Ethics and Bottom Line
The question that haunts everybody contextually is: Can business ethics and bottom line co-exist?
Let us answer some real questions. Who is blamed if corporate governance goes wrong and why do we change the goalposts? A few other relevant and contextual aspects relate to protecting business ethics and methods to balance the interests of different stakeholders. We also need to ask how we address the ethical and governance issues of large investors and owner’s interest.
Maryann Bruce, former president of Wachovia's Evergreen Investment Services, said banks are often dominated by a message from the top: "Do as I say."
“There's a culture of groupthink, there's a culture of 'Don't speak out unless you have a few other people who agree with your opinion’,” she said. "You always like to believe that people have integrity, but it takes courage."
The questionable means adopted by banks to make a quick buck often leads to disastrous consequences.

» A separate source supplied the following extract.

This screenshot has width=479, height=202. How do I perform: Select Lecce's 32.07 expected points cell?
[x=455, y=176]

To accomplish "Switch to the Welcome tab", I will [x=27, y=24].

The means rather than the ends are important, in the words of Swami Vivekananda. It takes years to build a reputation, but only a few minutes to tarnish it.

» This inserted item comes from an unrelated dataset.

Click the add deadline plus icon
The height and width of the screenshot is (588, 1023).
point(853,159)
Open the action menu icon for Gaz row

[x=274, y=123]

The business landscape can create a win-win situation provided there is a value in the form of trust in the supplier-customer-employee relationship.

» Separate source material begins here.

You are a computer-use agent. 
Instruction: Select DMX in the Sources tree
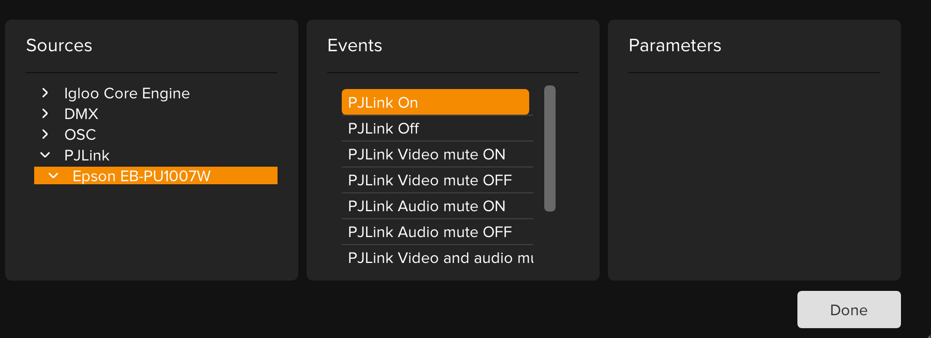81,114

The banking industry became a big profit centre in itself, not just a tool for moving money through the economy. The rewards are too big, too fast and too seductive, many industry insiders agree.
Profit is a means but not an end and the business wins not by making money from the society but by making money for it. A business model has to align itself with values that drive all the stakeholders, from the shareholders to the workers.
Pope Benedict XVI, in his June 2009 "Charity in Truth" encyclical, noted the misuse of financial methods that "wreaked such havoc on the real economy." He added, "Financiers must rediscover the genuinely ethical foundation of their activity, so as not to abuse the sophisticated instruments which can serve to betray the interests of savers."
Corporate Governance sans Business Ethics is a Farce
Sans business ethics, corporate governance would run the very risk of becoming a bloodless and ghostly apparition, far removed from its original condition of robust well being. Sometimes investors (as do some boards) do not bother about the dilution of business ethics because of a short-term outlook. Reputation, norms and low employee turnover (not relevant in the case of the PSBs) all impact business ethics and have a substantial influence on the bottom line.
Gold standard and the Value-led Approach
In the final analysis, corporate’ reputation depends on dogged adherence to core values. Bottom line growth and business ethics co-exist in the long-run.
Alan Greenspan once said, “The creation, maintenance and distribution of wealth are handled by one group, while the provision of capital is done by another”. This seems very relevant to our PSBs.
Corporate Governance as per Vedic principles lies in ensuring Lok Sangraham (greatest possible good to all); creation of wealth through competence (Kaushalam) and productivity (Utpadakata); Swatantrata (autonomy and independence in business development); and viswasatha (trusteeship). It is a fond hope that these principles are adhered to in the financial sector.
An ethical gold standard needs to be framed, followed and exemplified. But who else will bell the value-led approach to corporate governance except the owner, the Government of India?
This contribution is based on Dr B Yerram Raju’s coauthored books: “A Saint in the Board Room” (2011) and “Corporate Governance in Banks and Financial Institutions” (2000).
(Dr B Yerram Raju is an economist and risk management specialist while Dr Vikas Singh is a life coach and consults in the area of leadership & Governance.